WEE KONG CHAI
Mother and Daughter by Wee Kong
Chai. Year: 1980. Medium: Wood. Size: 52 x 41 x 25 cm.
Source: Kwok Kian Chow. Channels & Confluences: A History of Singapore Art. Singapore: National Heritage Board/Singapore Art Museum, 1996. Plate 53
Naked Perfection Featuring more than 50 artefacts from the Singapore Art Museum's permanent collection, the exhibition explores the tensions, expectations and intrigue of nudity and nakedness in art.
Opens Thursday, 12 September 2002 Till 10 November 2002 (Upper & Lower Galleries, Singapore Art Museum)
(23 August 2002) Singapore Art Museum is proud to present its latest exhibition, Naked Perfection ( 12 September - 10 November 2002) featuring works from the permanent collection. The exhibition will be held from 12 September 2002 to 10 November 2002 in the Upper and Lower Galleries at the Singapore Art Museum.

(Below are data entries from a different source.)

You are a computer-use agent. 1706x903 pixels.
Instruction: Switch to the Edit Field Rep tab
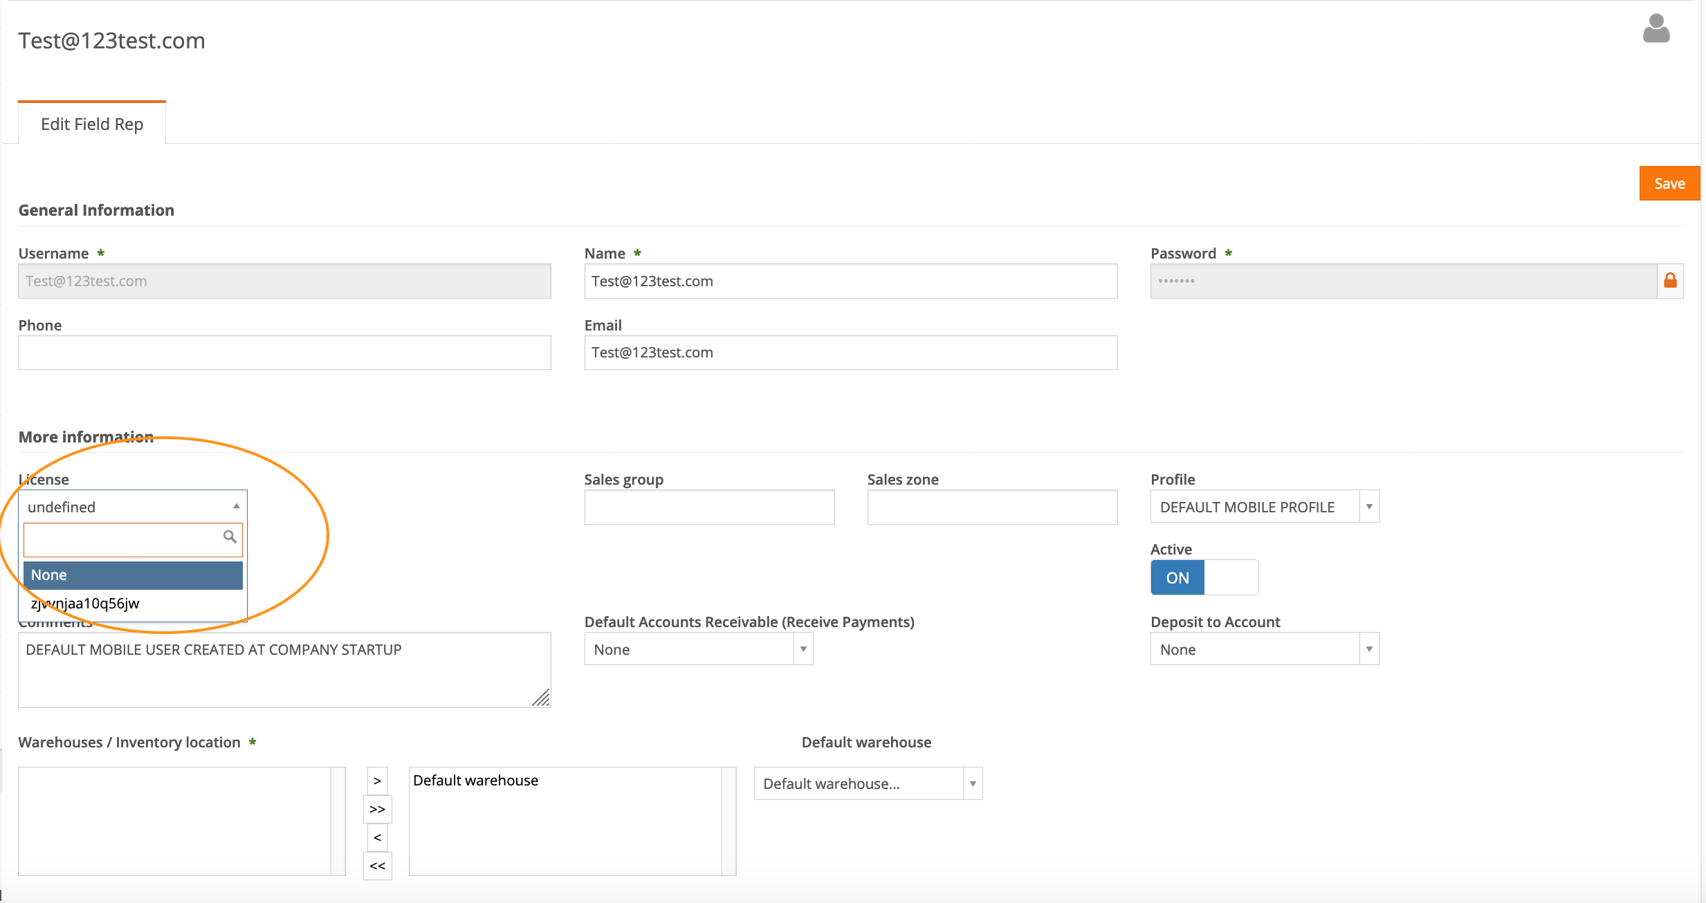(x=92, y=124)

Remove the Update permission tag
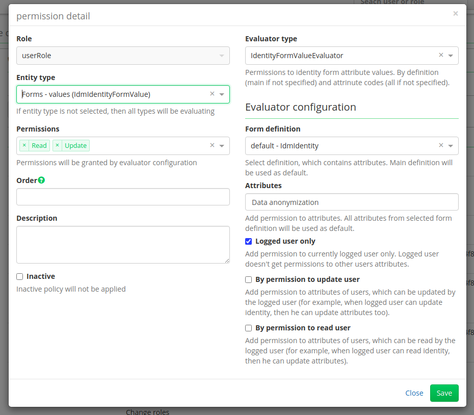(x=58, y=145)
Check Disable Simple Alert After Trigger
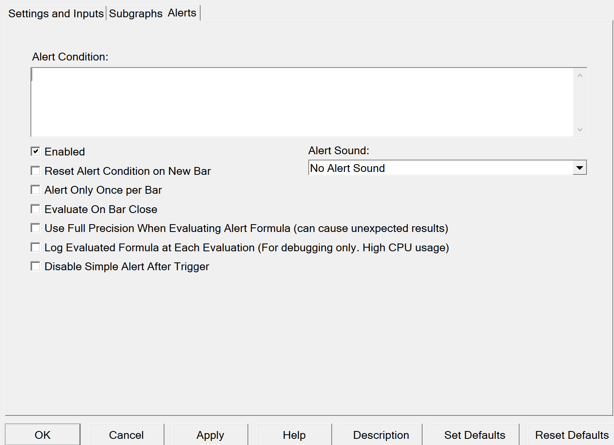 pos(36,267)
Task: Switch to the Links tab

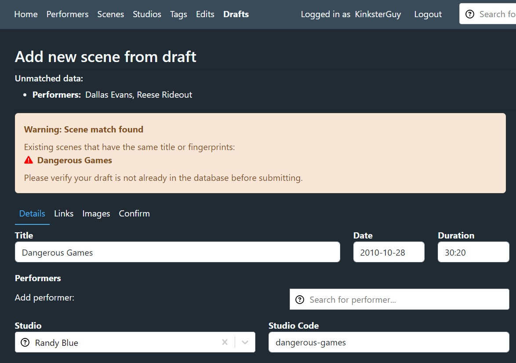Action: [x=63, y=213]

Singapore Art Museum presents Naked Perfection, an exhibition that showcases more than 50 artefacts from its collection of nudes and naked figures. There are sculptures and installation in wood, bronze and steel; drawings in pastel or coal, paintings in acrylic, gold leaf, gouache and oils on canvas and paper. Artists featured include Ng Eng Teng, Georgette Chen, Chen Wen Hsi, Tay Long, Tay Chee Toh, Tang Da Wu, Tung Yue Nang, Naina Dalal, Basuki Abdullah, Popo Iskandar, Vu Cao Dam, Wee Beng Chong, Wee Kong Chai, Anthonie Chong, Dora Gordine and Pinaree Sanpitak to name but some. The exhibition will be opened to the public from 12 September 2002 to 10 November 2002 in the Upper and Lower Galleries at the Singapore Art Museum.

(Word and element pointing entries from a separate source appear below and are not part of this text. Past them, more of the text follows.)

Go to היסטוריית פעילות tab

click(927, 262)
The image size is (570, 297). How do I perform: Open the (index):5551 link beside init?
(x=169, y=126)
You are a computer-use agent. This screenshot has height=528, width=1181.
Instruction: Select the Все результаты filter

Often, nudity and nakedness in art are examined in its most tangible aspect - the explicit physical form. To many, artworks of human body convey a sexual notion. This exhibition seeks to diverge from such conventional examination and focuses on the relationship of the artworks to nature and the 'natural environment' - that intangibility that exists in the context it was produced.
The use of the nude or naked figure in history has underlined an entire tradition of representation, context and form. Between the ancient Greeks and contemporary American photographers such as Irving Penn, naked figures have been chosen for their mystery yet prevalence, their ideal, but also their inevitable soulfulness as a result of their human tangibility. What is it about nakedness and the naked human body that inspires or provokes us beyond the erotic?

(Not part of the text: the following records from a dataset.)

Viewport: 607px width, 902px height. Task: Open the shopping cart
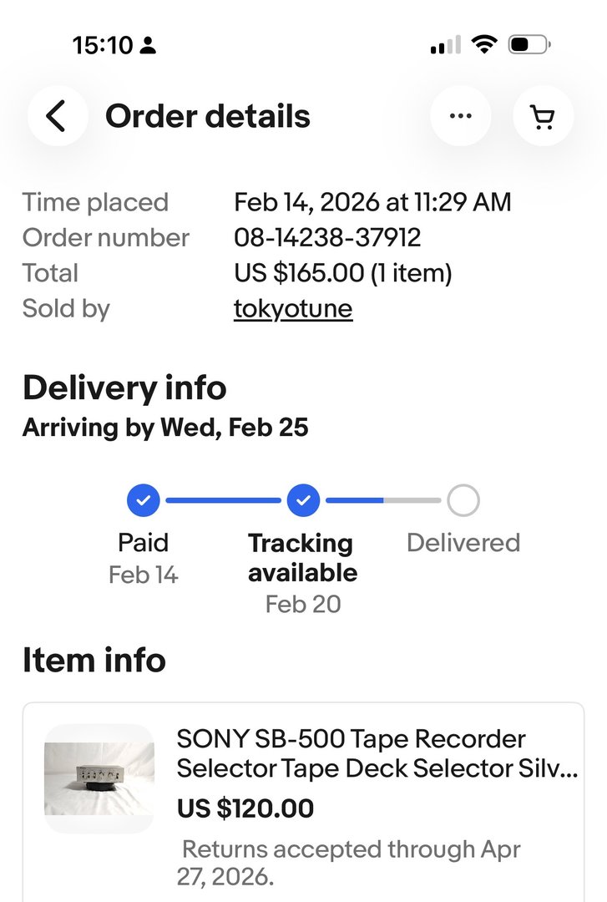[x=544, y=116]
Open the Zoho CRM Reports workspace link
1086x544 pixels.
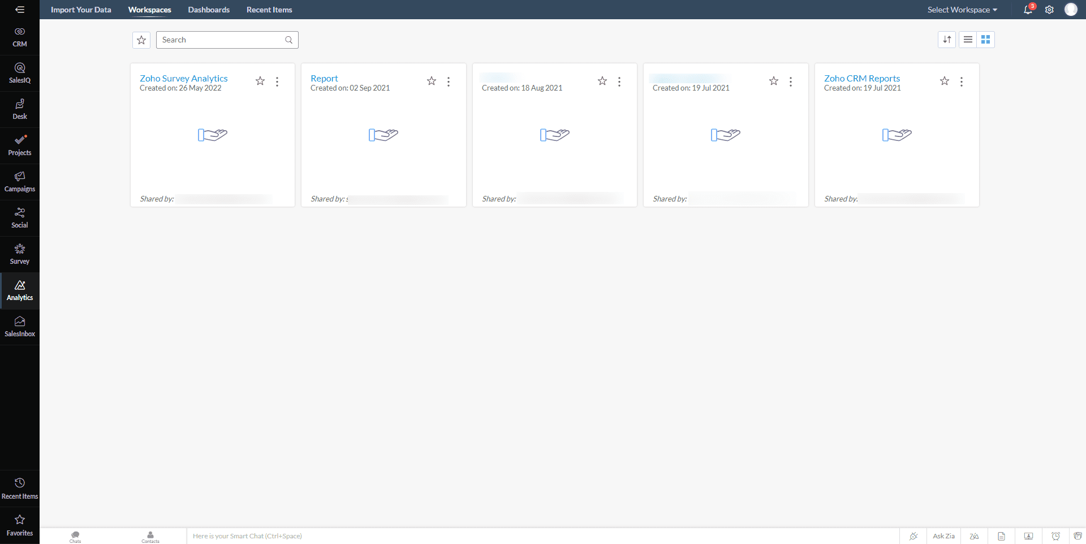pyautogui.click(x=861, y=78)
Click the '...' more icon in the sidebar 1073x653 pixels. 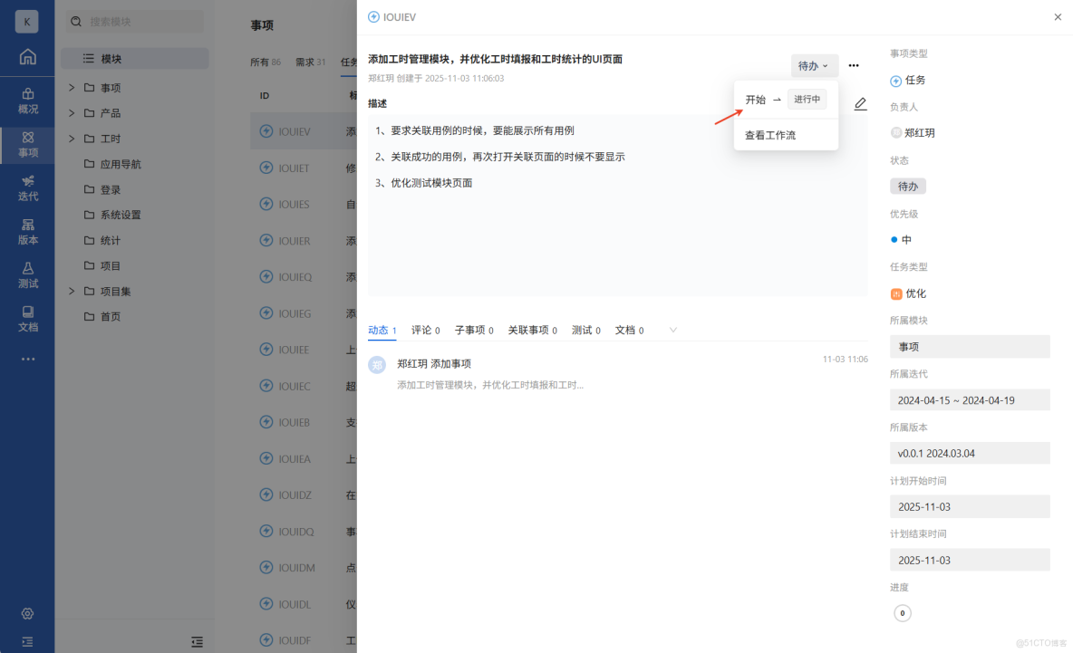pyautogui.click(x=28, y=359)
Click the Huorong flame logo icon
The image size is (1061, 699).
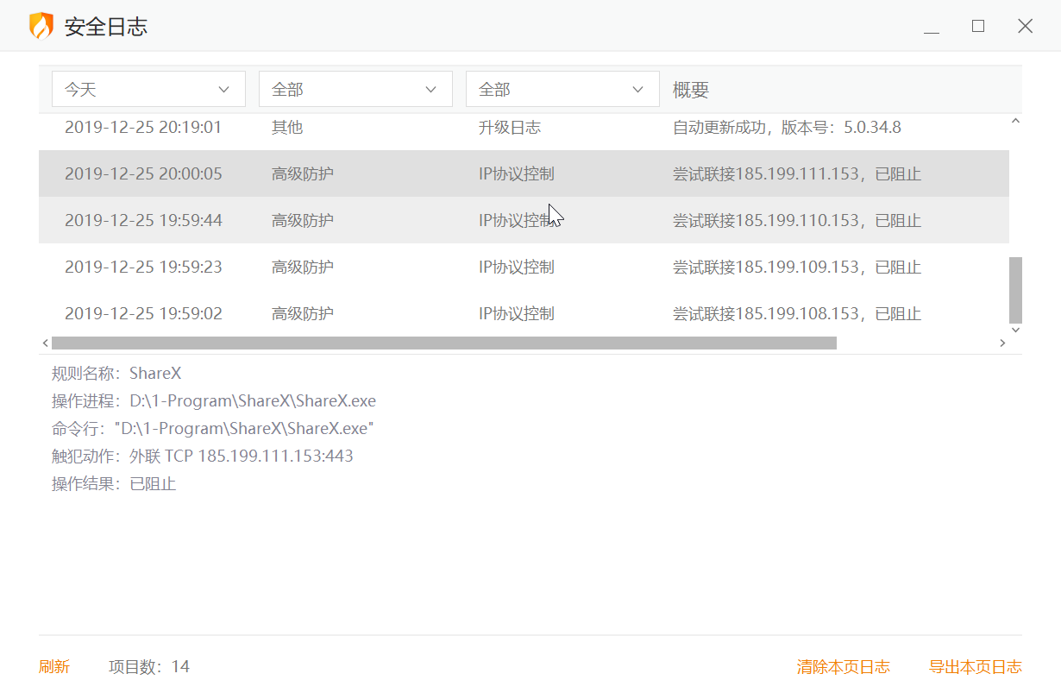click(41, 26)
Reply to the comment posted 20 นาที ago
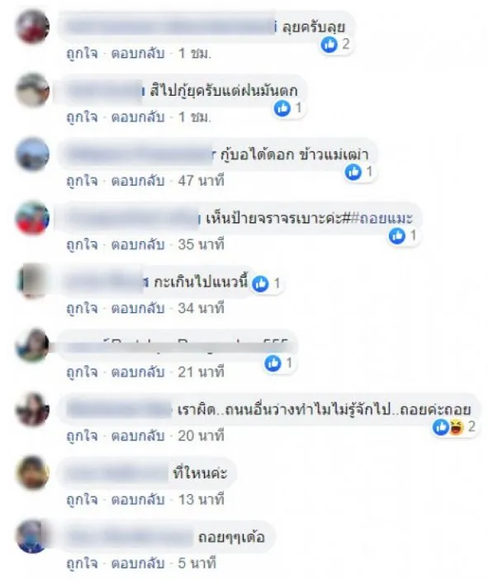 click(138, 436)
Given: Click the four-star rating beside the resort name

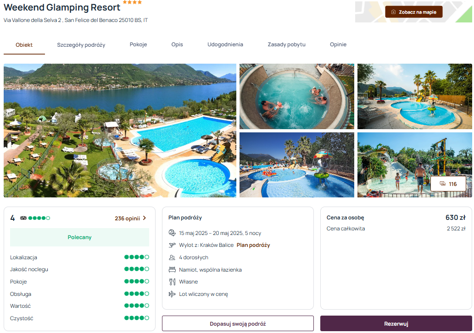Looking at the screenshot, I should click(x=132, y=2).
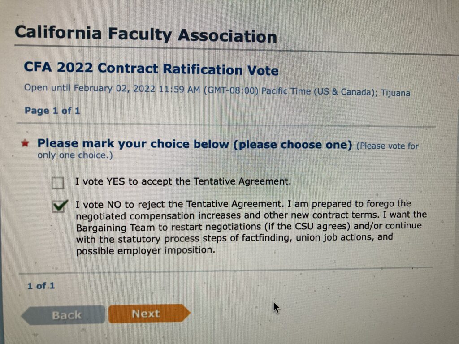Uncheck the NO vote checkbox
459x344 pixels.
[59, 206]
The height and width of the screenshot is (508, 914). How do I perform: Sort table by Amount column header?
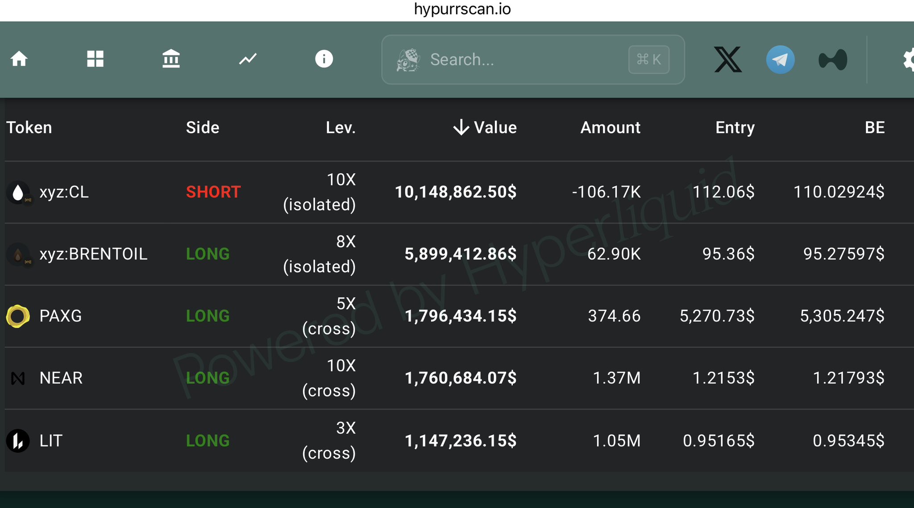pos(610,128)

As curator of the show, Ms Bridget Tracy Tan, best puts it, "Radically, the exhibition hopes to omit sexual connotations and reverse the intimations of nude as explicit; it in fact hopes to 'uncover' and 'strip bare' the concept of the nude as implicit: controversially reprehensive at times and unprovocative at others".
The exhibition seeks to unravel not only the overt details of nude artworks but also any embedded elements such as human relations. Ms Tan explains, " Nudity here will tend to evaluate the tension between sitter and painter, and finally, artwork and viewer, proposing links for both relationships to find that common thread, which reveal subtleties in human interaction at large and its formal manifestation in the range of nudes/semi-nudes in the field of art".
Artworks in the exhibition illustrate this very tension. Eduoard Manet's Olympia deviated from the norms of human interactions with her direct gaze first with the painter, and then the viewers, which created Parisian public uproar at the Salon of 1865. The life - size of Olympia emphasized the intention for public viewing. Indeed, size does matter in a nude painting or artwork. With mostly academic works and few large works, artists featured reveal their desire to learn how to draw from life through an imaginative interpretation of the subject and the usage of lines, volumes and colour. In some instances, size is manipulated to illustrate the details of the human body and create an impact on the viewer.
While the explicitness and implicitness of nude artworks are investigated and laid bare, the exhibition has deliberately refrained from examining any political implications of the use of nudes in contempoary Southeast Asian art. Visitors will be subjected to their own interpretation of the "nakedness" found in any artwork and are encouraged to form their own verdict of 'naked perfection' in a work of art.